Carlos Sattler, MD: Sure. I just wanted to highlight a couple of things about extrapolation and I'll get to the question. It will lead to that. I want to emphasize a couple of things. Extrapolation has to be scientifically justified by the sponsor. It’s not automatic. And as Gillian mentioned, it is based on the totality of the data that show that a biosimilar is highly similar to a reference product and that you don’t expect any clinically meaningful differences between one and the other. Other aspects also taken into account when determining extrapolation, for example, include the mechanism of action. But the essential component here is that if the molecules are highly similar to the biosimilar reference product, then they should behave the same across all indications. That is number 1.
Number 2: I think it is absolutely understandable why clinicians would feel uncomfortable prescribing a biosimilar if there are no clinical data because, as Gillian mentioned, they are used to clinical data.

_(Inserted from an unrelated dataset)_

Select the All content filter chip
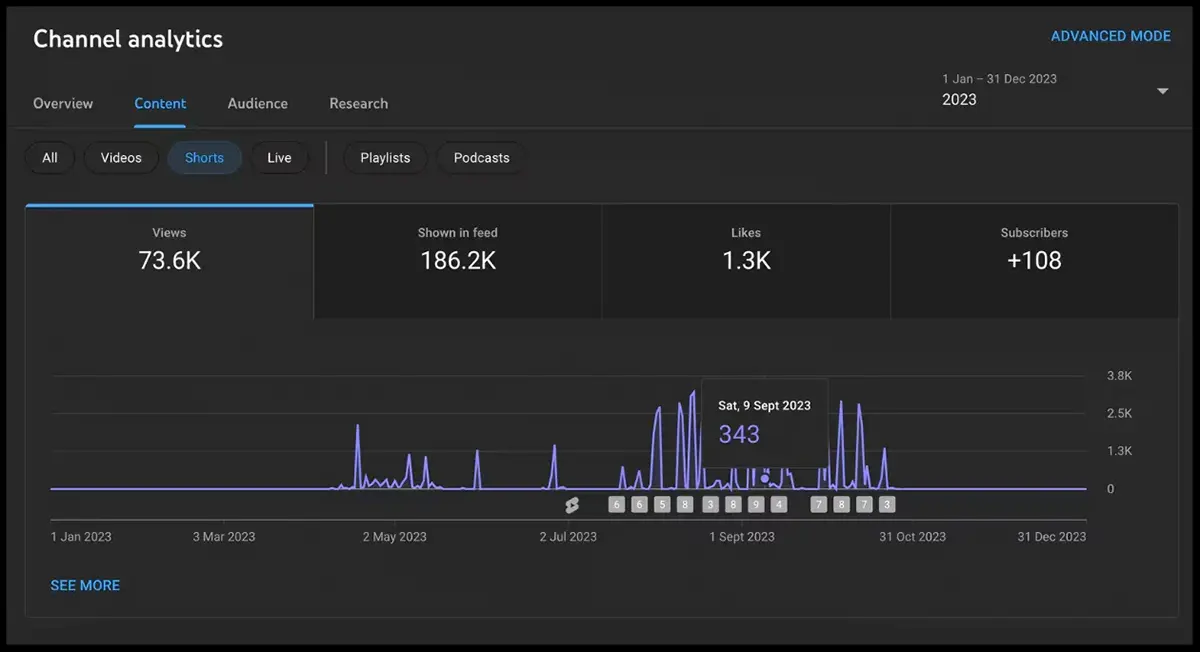 (x=50, y=158)
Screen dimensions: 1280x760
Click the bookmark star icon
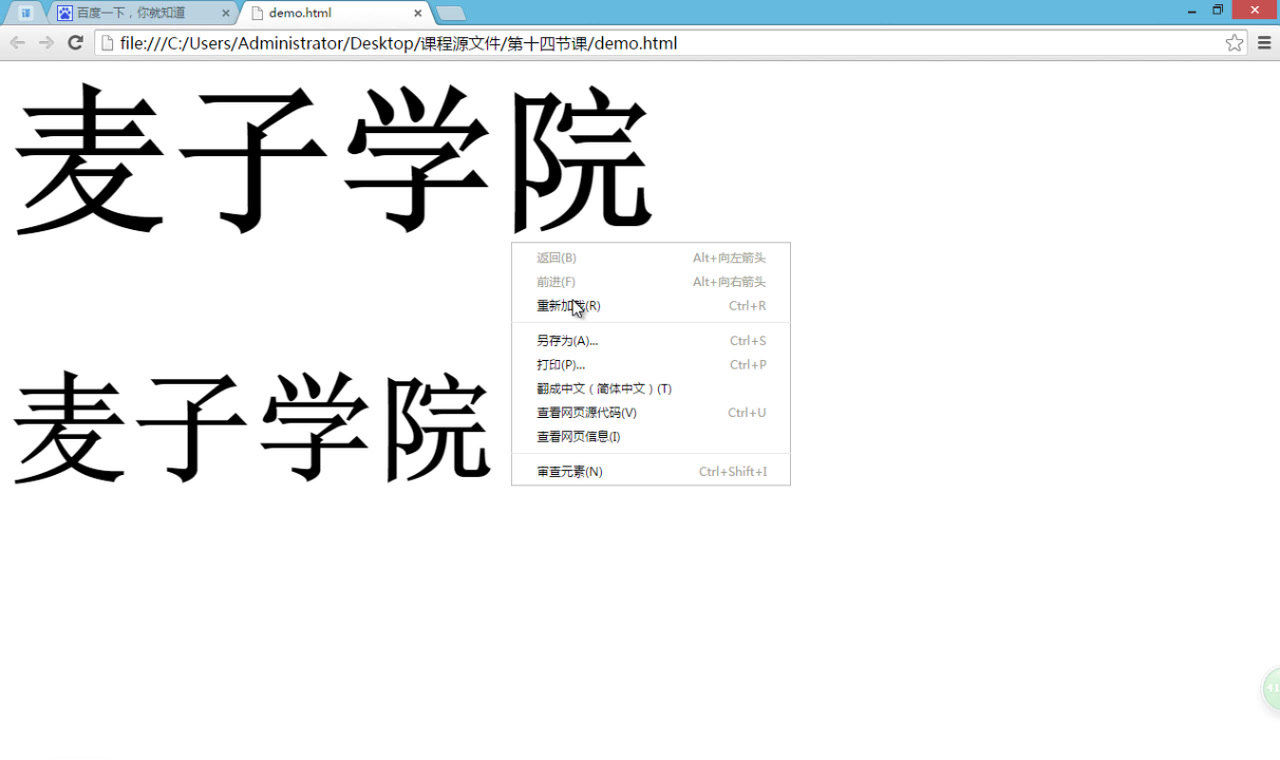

That’s how they make determinations. So here it is incredibly important that providers, clinicians, prescribers understand the biosimilar concept because without understanding it and understanding how that leads to extrapolation, there will be this discomfort and resistance.
I also agree that the FDA is in a really special position, because they granted the extrapolation of indications, to be able to educate about that.
I think the last thing I’ll say and I’ll get to your question, I promise, is that for the biosimilar paradigm to be successful and for sponsors of biosimilars to be able to bring these products to market at a lower cost, the development costs have to be lower. And with new biologics, the majority of development costs are spent in clinical trials, and we’re talking about sometimes hundreds of millions of dollars, depending on the product and the size of the trial. By scientifically justifying extrapolation, then a manufacturer can do a study in 1 population, and this is where we’re getting towards the most sensitive population. The Sandoz approach to this is we try to identify a population where a few things happen.
Number 1: We see the greatest effect of the particular biologic on that particular disease stage, so the biggest delta. And that allows us to see that if there are any clinical differences between the biosimilar and the reference product, they will be identified. So that’s one concept.
Secondly, we’re looking at populations that are not highly variable. So you can actually, when you measure the impact, attribute it to the biosimilar or the reference product. And we’re also looking at populations that are not necessarily using concomitant medications that could obscure some of the measurements that you’re looking at. So, for example, patients who are receiving other immunosuppressants may be difficult to evaluate immunogenicity on, or compare the immunogenicity between products, between the biosimilar and the reference product. So that is how we choose the most sensitive clinical population in order to determine biosimilarity. But it’s also important to note that is the last step in biosimilar demonstration.
It hinges on having demonstrated that, analytically, the reference product and the biosimilar are highly similar, that it’s a structural and functional perspective, that you’ve demonstrated, if applicable, in preclinical models that there’s no difference from a clinical performance perspective, and that you’ve evaluated bioequivalence to pharmacokinetic, pharmacodynamic evaluation in patients or in human volunteers, depending on the situation. So this is the last step in the biosimilar development paradigm, if you may, and hence, why the ability to extrapolate from that indication hinges on all of the other information and data.
Gillian Woollett, MA, DPhil: I think you’re making a good point there. These are confirmatory studies.
Carlos Sattler, MD: Correct.
Gillian Woollett, MA, DPhil: And if you haven’t established high similarity analytically in the first place, you can do all of the clinical studies in the world and you’re never going to be a biosimilar. So I think it’s very important that the clinical studies address what is variously called “residual uncertainty.”